Apabila pemerintah tetap memaksakan model superkecil, maka itu bisa dianggap sebagai pelanggaran terhadap amanat undang-undang dan semangat konstitusi.

“Kalau mau bangun rumah 18 meter, silakan saja untuk proyek komersial tetapi kalau pakai FLPP (Fasilitas Likuiditas Pembiayaan Perumahan), itu harus ikut aturan. Jangan dikurangi seenaknya,” ujarnya.

Kritian dari pengamat properti Anton Sitorus, tak kalah pedasnya.
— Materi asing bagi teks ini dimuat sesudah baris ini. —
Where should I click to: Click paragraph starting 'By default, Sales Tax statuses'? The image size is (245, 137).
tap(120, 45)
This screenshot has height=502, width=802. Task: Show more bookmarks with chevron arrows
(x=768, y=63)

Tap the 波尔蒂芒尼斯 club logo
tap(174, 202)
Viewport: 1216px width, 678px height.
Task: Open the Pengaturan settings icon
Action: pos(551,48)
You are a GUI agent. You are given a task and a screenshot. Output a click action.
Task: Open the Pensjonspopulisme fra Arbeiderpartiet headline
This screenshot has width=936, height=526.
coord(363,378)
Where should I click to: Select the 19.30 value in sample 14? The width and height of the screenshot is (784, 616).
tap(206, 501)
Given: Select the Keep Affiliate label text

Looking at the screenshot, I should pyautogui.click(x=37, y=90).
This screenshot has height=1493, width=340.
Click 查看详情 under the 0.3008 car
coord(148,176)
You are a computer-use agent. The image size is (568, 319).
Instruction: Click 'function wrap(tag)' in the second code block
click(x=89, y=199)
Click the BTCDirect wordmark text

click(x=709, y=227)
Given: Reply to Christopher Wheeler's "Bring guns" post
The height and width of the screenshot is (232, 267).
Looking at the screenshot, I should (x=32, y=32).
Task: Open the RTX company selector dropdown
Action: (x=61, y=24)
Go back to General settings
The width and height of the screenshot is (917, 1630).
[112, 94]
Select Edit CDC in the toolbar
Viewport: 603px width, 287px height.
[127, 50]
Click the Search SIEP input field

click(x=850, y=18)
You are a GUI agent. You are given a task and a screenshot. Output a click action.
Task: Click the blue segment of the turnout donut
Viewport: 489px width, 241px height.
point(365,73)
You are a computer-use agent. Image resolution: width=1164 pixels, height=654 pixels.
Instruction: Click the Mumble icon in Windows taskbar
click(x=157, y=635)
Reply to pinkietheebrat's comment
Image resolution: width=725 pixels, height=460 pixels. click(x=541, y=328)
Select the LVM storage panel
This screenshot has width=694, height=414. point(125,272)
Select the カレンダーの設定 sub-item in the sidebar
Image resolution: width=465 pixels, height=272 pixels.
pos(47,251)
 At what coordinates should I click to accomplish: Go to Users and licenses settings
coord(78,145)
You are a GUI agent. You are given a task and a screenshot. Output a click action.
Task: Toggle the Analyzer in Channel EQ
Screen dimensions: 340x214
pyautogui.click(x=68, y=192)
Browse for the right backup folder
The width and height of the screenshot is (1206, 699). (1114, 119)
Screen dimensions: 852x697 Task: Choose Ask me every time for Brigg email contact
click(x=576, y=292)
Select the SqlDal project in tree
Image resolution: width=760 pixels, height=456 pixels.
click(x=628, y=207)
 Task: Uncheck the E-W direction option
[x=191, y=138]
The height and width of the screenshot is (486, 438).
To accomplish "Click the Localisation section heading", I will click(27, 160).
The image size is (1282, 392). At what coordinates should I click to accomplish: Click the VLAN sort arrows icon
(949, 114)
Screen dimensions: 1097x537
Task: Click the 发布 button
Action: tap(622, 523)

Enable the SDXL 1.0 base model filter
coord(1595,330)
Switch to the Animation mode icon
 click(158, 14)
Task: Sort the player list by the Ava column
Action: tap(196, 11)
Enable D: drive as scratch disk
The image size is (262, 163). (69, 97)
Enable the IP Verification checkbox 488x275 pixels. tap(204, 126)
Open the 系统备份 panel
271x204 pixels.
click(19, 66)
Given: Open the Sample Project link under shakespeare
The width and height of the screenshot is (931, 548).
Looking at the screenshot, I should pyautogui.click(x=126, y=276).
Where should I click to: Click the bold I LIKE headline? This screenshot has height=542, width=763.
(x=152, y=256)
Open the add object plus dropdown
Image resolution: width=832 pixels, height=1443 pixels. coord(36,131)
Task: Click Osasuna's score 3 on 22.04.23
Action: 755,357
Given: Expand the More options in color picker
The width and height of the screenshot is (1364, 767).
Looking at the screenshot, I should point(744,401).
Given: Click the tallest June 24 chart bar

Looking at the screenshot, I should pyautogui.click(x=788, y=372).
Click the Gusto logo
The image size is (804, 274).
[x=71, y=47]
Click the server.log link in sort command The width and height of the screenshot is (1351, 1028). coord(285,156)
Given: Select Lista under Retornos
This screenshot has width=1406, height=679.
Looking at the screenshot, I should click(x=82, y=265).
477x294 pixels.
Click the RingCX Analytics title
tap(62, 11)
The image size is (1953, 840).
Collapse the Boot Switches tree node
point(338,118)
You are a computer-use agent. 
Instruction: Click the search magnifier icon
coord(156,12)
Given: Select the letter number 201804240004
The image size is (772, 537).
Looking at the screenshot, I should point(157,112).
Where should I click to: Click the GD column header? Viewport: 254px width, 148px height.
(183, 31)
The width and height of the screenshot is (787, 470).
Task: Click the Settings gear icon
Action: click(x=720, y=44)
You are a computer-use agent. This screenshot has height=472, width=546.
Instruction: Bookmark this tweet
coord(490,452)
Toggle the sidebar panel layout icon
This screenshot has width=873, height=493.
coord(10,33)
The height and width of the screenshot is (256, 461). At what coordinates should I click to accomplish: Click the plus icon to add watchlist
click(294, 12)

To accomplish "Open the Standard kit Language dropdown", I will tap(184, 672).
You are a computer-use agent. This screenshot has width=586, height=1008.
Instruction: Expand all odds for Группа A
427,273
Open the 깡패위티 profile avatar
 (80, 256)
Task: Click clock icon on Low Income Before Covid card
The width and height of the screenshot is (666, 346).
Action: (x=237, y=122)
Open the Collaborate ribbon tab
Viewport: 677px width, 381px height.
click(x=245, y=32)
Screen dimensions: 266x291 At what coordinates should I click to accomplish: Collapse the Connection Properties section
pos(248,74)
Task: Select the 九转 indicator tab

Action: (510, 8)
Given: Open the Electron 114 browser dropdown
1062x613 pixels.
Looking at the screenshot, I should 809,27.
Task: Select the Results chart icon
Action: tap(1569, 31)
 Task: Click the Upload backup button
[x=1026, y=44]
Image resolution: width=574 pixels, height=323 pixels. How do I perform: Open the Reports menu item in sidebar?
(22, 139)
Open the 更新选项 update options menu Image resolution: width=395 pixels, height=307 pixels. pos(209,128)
Upaya pemerintah menekan harga rumah, jangan lantas mengorbankan kualitas hidup penghuninya.

“Kalau terlalu kecil, ya bukan rumah subsidi lagi, tetapi rumah ‘subsi-die’,” ucap Anton, mengutip keluhan netizen di media sosial.

Dengan target tiga juta rumah hingga 2026, pemerintah memang dihadapkan pada tantangan besar. Namun Yanuar mengingatkan, kejar tayang proyek tidak boleh mengorbankan martabat rakyat.

“Ini bukan soal angka-angka. Ini soal bagaimana negara hadir memastikan rakyatnya punya tempat tinggal yang benar-benar pantas untuk disebut rumah,” pungkasnya.

Ketua Umum IAI (Ikatan Arsitek Indonesia), Georgius Budi Yulianto mengatakan, ukuran rumah subsidi 18 meter persegi, apalagi 14 meter persegi, jelas jauh dari kategori layak huni.

Dari sisi standar internasional seperti UN-Habitat, salah satu lembaga naungan PBB, atau standar hunian layak (SDG 11.1), hunian disebut layak huni jika minimal memiliki luas 30 meter persegi untuk satu keluarga.

Di sisi lain, Indonesia sendiri sudah memiliki standar hunian layak dalam Peraturan Menteri PUPR Nomor 14 Tahun 2017 tentang Standar Teknis Rumah Sederhana Sehat.